»»

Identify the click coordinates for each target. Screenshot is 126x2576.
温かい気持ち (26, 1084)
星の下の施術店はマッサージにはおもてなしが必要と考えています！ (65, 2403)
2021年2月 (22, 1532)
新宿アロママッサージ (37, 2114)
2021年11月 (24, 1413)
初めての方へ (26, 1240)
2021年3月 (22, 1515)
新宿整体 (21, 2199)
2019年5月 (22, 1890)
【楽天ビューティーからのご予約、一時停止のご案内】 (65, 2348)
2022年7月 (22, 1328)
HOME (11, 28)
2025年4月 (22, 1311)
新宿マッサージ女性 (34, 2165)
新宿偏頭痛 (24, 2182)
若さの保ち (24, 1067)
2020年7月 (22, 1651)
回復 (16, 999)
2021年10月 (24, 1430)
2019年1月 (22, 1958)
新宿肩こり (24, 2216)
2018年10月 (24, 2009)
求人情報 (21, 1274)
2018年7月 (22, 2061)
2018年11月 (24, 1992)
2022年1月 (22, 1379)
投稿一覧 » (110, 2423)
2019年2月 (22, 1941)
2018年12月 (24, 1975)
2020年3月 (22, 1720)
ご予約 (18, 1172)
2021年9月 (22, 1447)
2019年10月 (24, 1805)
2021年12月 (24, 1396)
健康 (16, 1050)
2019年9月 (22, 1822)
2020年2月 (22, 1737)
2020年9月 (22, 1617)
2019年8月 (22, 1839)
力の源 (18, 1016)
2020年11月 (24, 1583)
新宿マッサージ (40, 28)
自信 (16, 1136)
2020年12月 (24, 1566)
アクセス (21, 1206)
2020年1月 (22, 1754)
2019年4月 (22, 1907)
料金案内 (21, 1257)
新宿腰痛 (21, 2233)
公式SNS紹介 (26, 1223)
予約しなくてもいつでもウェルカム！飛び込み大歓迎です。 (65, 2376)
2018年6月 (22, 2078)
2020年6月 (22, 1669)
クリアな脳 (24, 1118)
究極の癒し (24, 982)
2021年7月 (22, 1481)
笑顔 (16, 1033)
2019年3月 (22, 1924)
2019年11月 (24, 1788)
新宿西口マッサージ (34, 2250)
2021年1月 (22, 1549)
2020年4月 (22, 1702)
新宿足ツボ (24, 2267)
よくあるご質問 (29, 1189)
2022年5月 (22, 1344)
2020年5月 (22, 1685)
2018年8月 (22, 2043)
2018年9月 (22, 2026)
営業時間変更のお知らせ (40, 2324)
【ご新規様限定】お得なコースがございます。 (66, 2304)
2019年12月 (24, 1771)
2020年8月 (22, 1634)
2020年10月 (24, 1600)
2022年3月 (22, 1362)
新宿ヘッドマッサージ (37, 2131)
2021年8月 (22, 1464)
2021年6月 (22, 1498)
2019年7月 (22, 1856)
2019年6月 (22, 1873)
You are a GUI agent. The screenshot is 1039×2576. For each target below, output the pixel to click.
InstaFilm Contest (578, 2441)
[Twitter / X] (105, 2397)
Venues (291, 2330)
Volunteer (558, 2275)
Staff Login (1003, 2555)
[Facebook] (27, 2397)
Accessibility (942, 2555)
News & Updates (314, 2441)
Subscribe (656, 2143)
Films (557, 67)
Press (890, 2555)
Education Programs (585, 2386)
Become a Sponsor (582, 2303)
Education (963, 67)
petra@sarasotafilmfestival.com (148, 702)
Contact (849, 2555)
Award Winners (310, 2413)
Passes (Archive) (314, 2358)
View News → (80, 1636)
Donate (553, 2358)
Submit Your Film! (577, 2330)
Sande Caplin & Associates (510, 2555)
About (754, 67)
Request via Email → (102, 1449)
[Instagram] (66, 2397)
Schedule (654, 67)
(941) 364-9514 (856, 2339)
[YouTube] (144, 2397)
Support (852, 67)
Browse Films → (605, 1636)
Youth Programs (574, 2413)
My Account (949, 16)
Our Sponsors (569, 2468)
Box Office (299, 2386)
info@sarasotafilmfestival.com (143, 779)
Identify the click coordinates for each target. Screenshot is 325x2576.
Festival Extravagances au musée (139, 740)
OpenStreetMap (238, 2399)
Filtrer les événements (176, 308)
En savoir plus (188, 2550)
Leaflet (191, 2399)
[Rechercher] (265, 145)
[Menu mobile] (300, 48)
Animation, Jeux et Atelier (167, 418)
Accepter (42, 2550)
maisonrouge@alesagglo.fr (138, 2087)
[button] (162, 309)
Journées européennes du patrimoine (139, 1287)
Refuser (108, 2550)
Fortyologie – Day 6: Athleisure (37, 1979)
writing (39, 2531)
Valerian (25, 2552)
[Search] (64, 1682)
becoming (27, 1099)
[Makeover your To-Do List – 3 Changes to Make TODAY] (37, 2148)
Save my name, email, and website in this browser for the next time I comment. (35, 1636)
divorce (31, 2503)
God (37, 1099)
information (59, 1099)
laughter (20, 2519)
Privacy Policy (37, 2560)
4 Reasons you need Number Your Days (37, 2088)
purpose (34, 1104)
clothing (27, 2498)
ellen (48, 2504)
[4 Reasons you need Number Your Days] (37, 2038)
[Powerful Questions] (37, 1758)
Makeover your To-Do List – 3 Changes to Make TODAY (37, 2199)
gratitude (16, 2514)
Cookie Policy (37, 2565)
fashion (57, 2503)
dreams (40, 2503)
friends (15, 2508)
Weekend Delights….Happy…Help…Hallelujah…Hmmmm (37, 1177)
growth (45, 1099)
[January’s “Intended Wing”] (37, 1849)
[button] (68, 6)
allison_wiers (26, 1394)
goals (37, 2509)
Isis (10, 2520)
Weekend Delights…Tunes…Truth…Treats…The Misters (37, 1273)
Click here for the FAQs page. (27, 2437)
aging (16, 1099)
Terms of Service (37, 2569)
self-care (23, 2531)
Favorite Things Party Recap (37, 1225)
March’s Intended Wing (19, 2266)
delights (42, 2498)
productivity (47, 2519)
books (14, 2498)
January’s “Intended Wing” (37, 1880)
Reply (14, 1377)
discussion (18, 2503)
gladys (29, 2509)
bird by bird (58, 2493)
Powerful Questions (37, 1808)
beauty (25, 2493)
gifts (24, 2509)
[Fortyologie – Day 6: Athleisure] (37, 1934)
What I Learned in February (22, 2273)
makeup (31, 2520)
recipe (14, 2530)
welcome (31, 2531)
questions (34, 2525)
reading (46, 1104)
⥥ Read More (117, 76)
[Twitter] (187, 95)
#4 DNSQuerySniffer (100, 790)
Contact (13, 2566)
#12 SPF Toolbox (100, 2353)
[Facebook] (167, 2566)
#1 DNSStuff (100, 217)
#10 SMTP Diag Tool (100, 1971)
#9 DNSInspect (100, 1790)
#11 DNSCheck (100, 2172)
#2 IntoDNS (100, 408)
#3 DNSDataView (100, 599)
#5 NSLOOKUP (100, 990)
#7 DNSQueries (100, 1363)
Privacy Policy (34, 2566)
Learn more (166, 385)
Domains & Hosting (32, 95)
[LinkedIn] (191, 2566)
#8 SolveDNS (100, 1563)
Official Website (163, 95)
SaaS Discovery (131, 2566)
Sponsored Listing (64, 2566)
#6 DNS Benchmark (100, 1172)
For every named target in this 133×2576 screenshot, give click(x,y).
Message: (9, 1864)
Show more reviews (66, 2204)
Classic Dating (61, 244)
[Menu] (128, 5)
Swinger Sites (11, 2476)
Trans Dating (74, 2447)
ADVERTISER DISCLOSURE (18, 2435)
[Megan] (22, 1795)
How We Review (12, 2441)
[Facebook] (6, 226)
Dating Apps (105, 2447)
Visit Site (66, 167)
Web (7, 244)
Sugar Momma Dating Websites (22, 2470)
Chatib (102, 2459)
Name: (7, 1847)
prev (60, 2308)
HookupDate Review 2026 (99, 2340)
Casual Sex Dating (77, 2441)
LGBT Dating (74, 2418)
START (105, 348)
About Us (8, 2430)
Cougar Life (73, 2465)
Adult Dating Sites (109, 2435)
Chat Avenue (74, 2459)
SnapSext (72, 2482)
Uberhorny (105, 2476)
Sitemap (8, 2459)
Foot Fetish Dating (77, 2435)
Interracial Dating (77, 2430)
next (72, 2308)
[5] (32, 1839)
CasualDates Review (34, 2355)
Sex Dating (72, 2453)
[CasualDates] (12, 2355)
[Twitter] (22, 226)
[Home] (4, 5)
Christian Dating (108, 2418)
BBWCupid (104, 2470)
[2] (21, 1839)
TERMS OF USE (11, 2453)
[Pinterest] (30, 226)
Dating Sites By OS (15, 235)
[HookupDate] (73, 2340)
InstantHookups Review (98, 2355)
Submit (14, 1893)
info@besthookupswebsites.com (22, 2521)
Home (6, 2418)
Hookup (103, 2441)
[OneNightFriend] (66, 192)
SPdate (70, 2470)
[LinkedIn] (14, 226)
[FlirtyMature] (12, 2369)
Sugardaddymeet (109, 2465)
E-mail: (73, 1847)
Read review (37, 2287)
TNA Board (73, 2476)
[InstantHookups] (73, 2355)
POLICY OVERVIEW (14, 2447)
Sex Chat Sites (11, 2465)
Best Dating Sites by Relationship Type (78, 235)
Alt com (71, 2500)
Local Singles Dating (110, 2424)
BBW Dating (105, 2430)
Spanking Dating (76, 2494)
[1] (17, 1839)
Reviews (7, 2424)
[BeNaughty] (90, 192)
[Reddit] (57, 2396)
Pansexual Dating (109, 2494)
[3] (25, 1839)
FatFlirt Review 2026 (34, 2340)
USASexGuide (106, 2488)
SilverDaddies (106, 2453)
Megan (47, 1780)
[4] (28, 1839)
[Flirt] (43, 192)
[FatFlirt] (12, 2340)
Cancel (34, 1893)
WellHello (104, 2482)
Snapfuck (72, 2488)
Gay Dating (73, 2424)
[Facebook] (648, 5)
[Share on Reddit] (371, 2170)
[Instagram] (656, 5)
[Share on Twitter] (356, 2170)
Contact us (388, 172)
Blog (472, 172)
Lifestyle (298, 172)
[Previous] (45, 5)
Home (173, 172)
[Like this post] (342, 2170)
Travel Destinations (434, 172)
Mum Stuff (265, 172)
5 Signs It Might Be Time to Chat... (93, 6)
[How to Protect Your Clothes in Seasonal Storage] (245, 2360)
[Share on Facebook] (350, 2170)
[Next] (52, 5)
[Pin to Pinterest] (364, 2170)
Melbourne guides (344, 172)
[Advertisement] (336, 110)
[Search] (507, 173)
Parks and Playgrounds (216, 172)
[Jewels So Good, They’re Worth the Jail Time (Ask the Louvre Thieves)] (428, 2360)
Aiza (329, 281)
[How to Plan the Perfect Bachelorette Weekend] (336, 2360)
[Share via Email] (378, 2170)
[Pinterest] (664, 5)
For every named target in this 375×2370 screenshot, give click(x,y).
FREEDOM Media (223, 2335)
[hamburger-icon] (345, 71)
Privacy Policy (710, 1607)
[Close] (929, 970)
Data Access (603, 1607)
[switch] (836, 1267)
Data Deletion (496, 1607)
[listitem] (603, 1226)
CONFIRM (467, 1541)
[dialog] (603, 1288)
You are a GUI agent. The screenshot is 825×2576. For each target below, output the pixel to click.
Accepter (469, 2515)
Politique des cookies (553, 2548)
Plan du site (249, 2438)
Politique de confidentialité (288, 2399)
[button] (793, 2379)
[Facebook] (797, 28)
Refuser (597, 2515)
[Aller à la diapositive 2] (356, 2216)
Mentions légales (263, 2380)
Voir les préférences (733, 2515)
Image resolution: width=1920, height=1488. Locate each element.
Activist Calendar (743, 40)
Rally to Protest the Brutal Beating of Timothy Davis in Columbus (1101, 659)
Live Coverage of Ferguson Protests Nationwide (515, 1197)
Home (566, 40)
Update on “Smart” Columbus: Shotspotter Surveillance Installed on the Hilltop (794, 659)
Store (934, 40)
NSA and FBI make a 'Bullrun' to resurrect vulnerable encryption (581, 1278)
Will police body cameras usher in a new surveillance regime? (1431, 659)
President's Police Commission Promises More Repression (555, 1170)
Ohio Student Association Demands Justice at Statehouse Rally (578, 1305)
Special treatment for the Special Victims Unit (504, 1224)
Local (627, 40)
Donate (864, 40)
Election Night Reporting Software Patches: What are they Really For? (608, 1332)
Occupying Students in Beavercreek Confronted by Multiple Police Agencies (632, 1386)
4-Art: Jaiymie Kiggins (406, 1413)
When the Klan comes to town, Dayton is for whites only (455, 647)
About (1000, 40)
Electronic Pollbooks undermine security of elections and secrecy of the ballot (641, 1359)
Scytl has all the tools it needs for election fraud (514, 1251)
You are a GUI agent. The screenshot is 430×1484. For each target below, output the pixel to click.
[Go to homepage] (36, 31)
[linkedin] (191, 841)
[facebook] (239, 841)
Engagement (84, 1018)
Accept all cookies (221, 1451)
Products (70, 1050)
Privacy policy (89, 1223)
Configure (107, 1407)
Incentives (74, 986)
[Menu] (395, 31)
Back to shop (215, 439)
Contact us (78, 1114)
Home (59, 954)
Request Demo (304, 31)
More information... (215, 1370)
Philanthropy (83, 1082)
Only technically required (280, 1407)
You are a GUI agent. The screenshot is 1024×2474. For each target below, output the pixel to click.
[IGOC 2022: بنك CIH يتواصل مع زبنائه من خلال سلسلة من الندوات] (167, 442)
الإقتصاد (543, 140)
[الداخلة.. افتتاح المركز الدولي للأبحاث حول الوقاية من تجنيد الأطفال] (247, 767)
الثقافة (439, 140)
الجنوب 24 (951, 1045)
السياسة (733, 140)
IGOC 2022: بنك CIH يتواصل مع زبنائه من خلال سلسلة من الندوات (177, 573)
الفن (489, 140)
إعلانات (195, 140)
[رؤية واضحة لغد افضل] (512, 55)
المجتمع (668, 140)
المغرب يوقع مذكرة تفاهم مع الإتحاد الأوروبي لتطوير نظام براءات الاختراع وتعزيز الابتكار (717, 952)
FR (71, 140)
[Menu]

««

* _Exercise details_
Where the word "What" shows up in a line of the entries above, copy that line.

* _The answer_
What I Learned in February (22, 2273)
Election Night Reporting Software Patches: What are they Really For? (608, 1332)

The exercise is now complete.